As Rolls-Royce gears up for the debut of the next-generation Phantom, it continues to roll out some of the most iconic and historically important Phantoms to ever wear the Spirit of Ecstasy. We’ve seen Fred Astaire’s Roller, delved into Field Marshal Montgomery’s ’36 Phantom III, and now, Rolls prepares to display a music icon’s ’64 Phantom V at the “Eight Great Phantom” display.
Quick – regardless of year or model, picture a Rolls-Royce in your mind. What color is it? We’d be willing to bet that long, stately Roller you imagined is done up in some shade of black, brown, silver, white, or blue, if you’re feeling adventurous. We’re not surprised, considering that was the de facto palette of Rolls for most of the 20th century. John Lennon apparently never got this memo, as he had his 1964 Phantom V slathered in thick psychedelic paint that was impossible to miss.

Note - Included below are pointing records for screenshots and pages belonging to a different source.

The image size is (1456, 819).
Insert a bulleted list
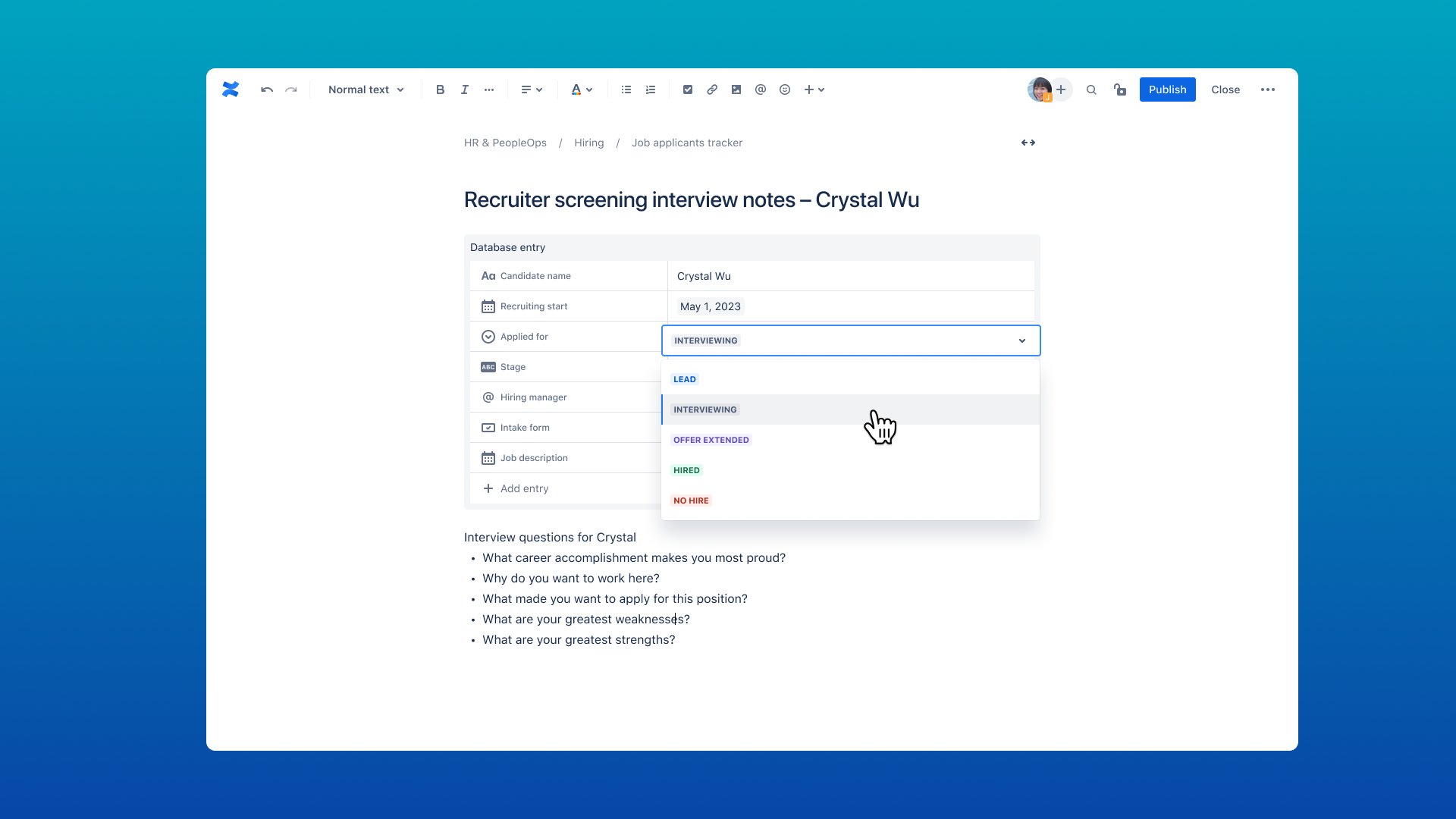tap(626, 89)
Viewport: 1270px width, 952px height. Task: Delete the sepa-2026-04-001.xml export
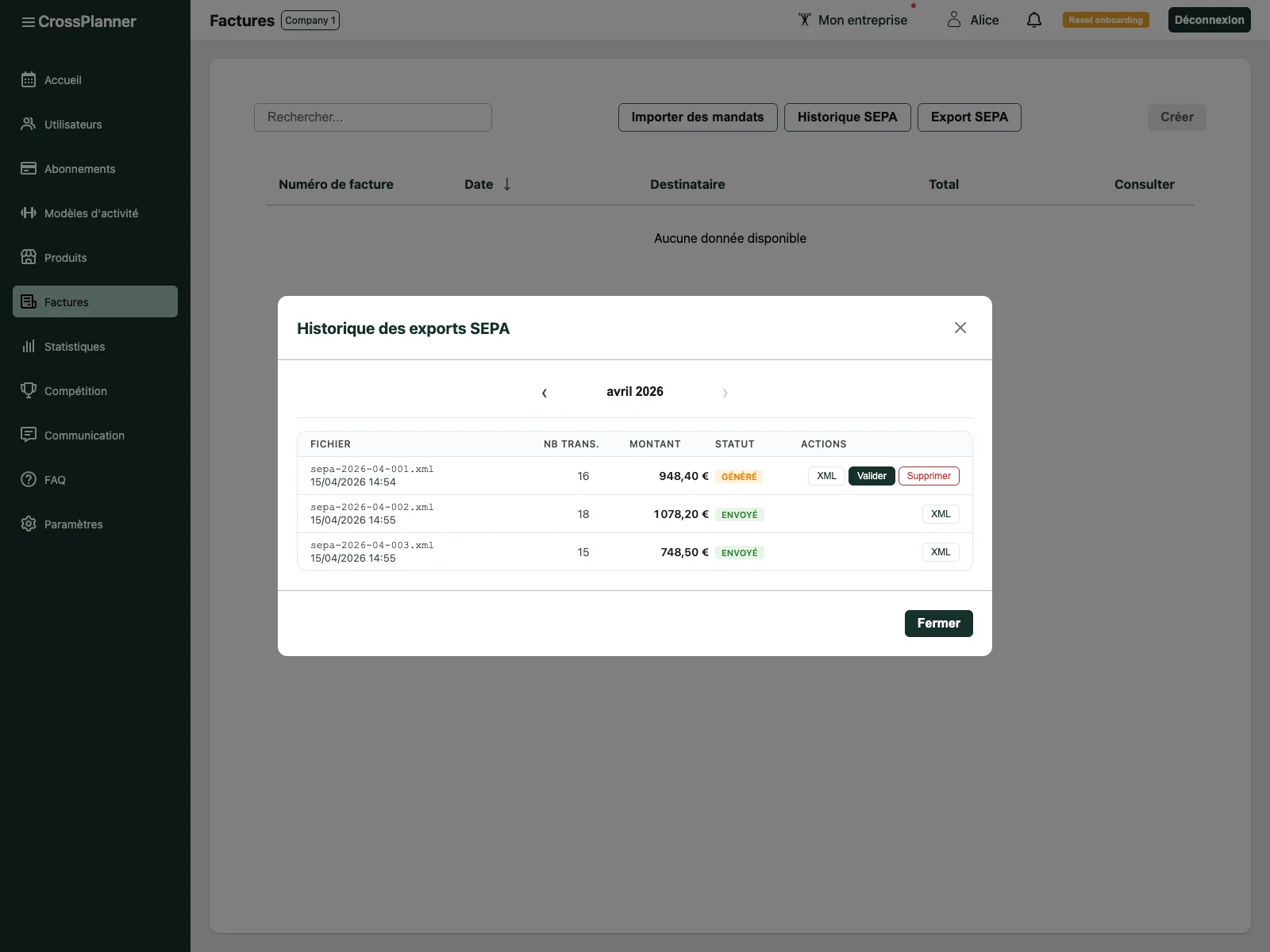click(928, 476)
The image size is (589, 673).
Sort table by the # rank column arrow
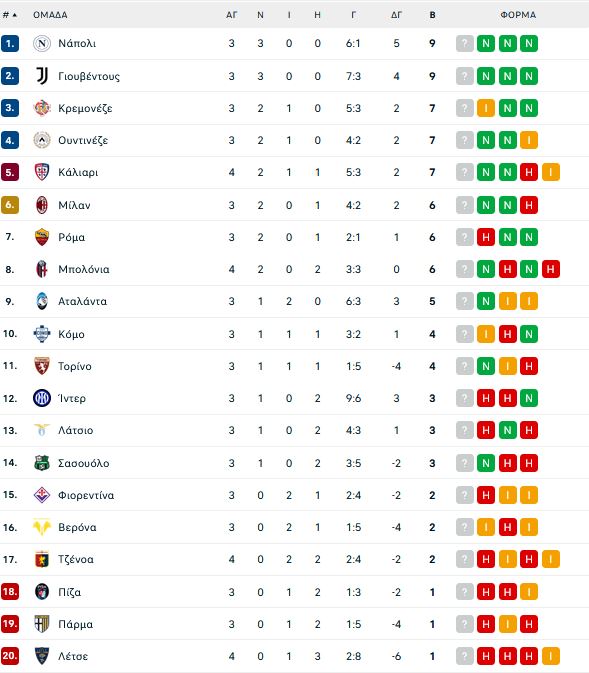(15, 15)
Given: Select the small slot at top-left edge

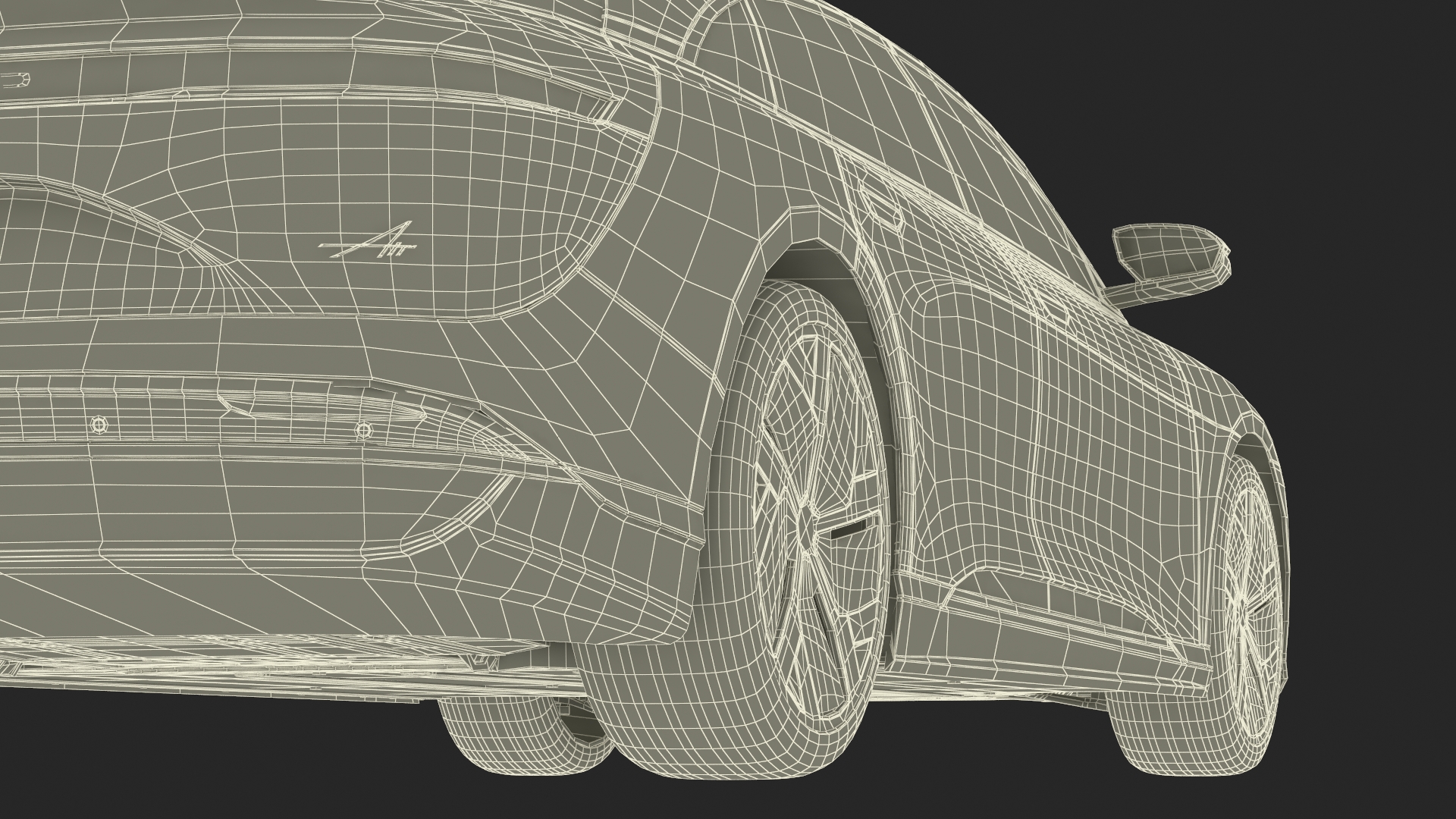Looking at the screenshot, I should coord(17,79).

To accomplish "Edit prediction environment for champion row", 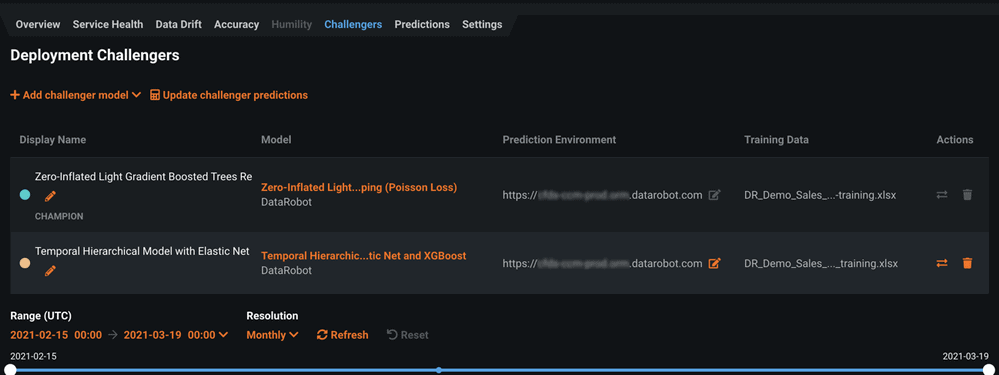I will (x=714, y=195).
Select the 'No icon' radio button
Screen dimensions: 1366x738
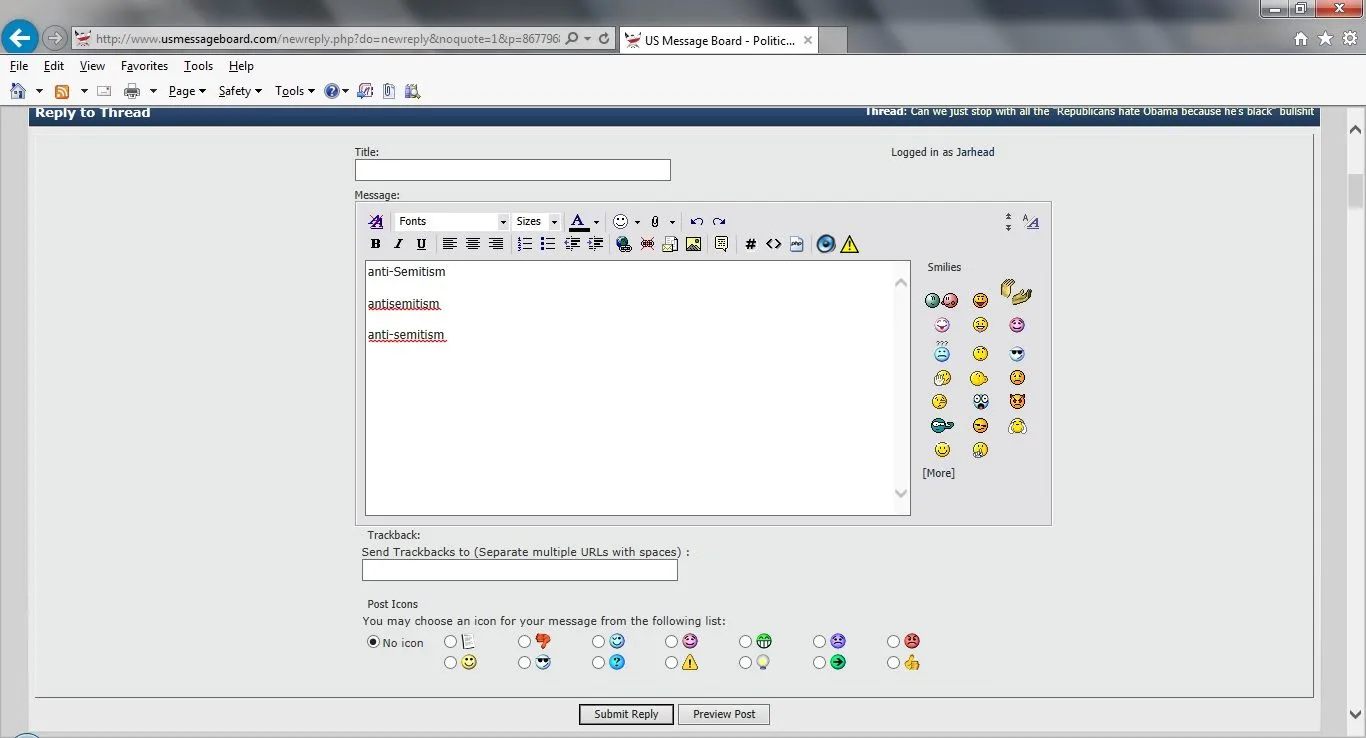[373, 642]
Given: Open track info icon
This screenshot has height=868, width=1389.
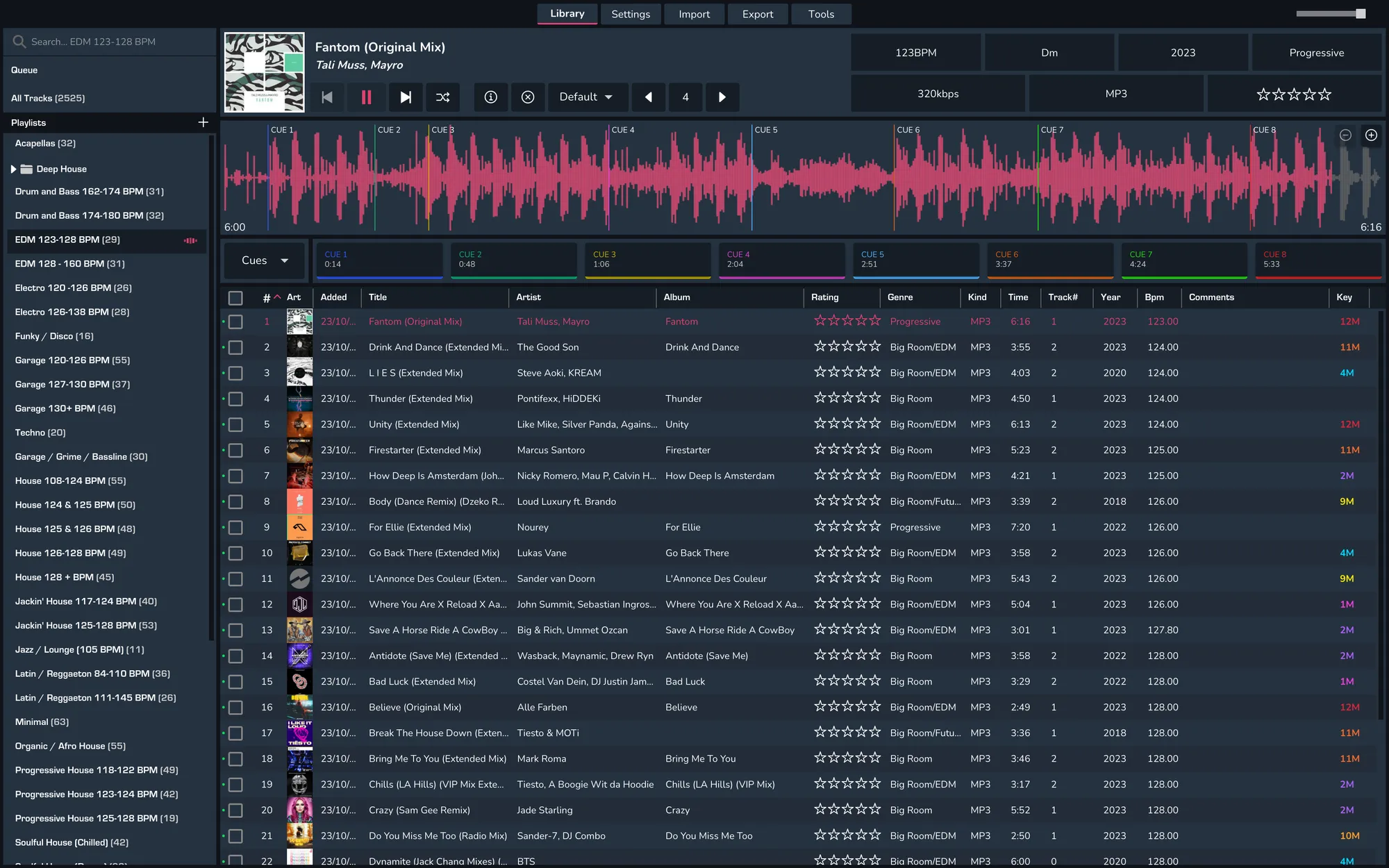Looking at the screenshot, I should [490, 97].
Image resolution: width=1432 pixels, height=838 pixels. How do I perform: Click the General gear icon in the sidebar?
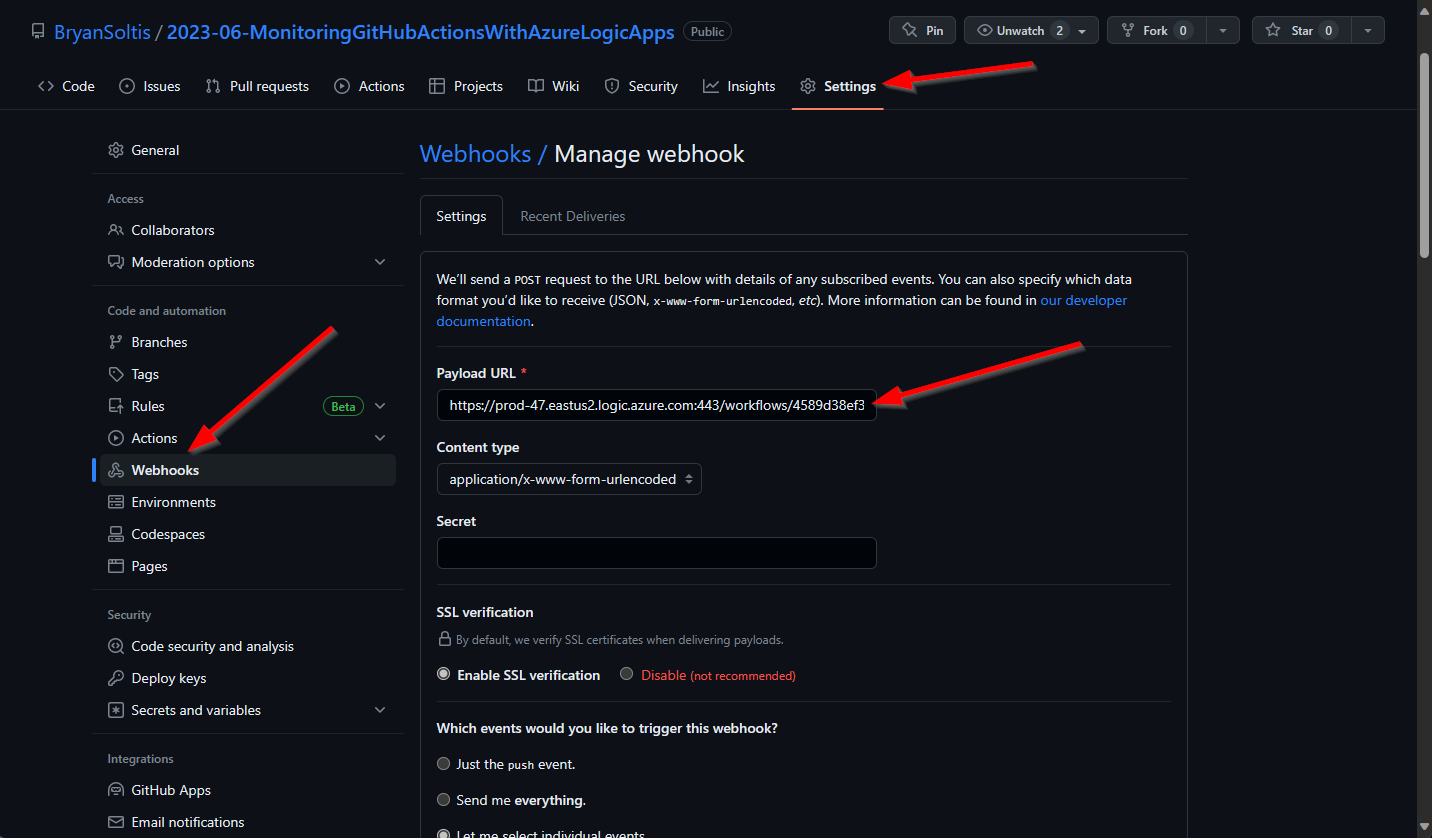click(x=116, y=150)
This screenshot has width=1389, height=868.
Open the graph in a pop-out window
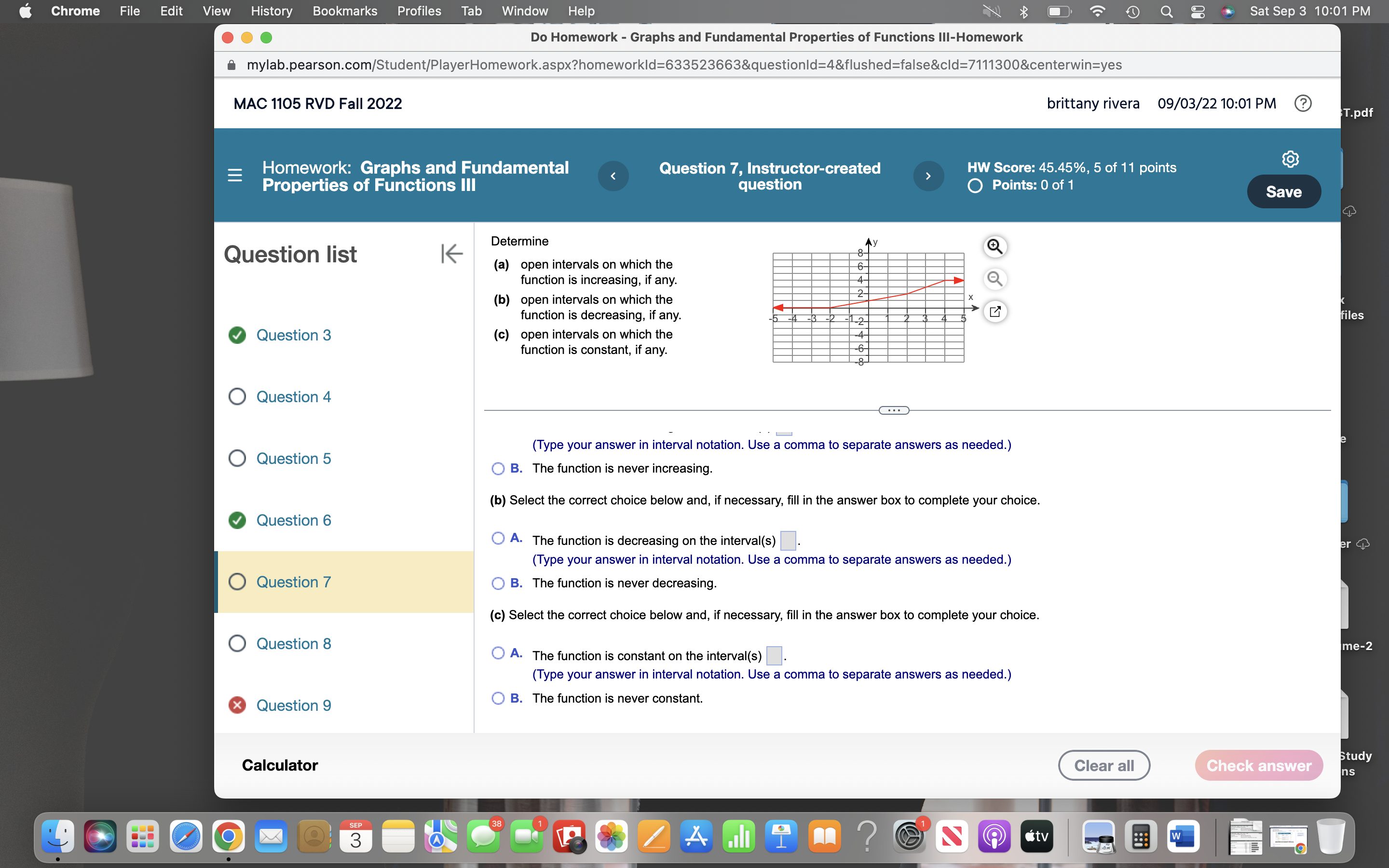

According to the Royal B.C. Museum, the current caretaker, the car was wore a traditional shade of black when it was delivered to Lennon in 1965. The car was used to shuttle The Beatles around the country, eventually becoming damaged when it was shipped to Spain when Lennon was there for a movie.
After repair was complete, Lennon commissioned local artist Steve Weaver to paint the car with the wild hippie-dippie gypsy scheme that it remains today. Inside, the limo was outfitted with a double bed in place of rear seats, a television, custom sound system, and refrigerator. When Lennon and Yoko moved to the U.S., the car continued to be used as a runabout for other stars, including the Rolling Stones and Bob Dylan.
Now, the car will worm its way back into the public eye when it goes on display with seven other historical Phantoms in the coming months.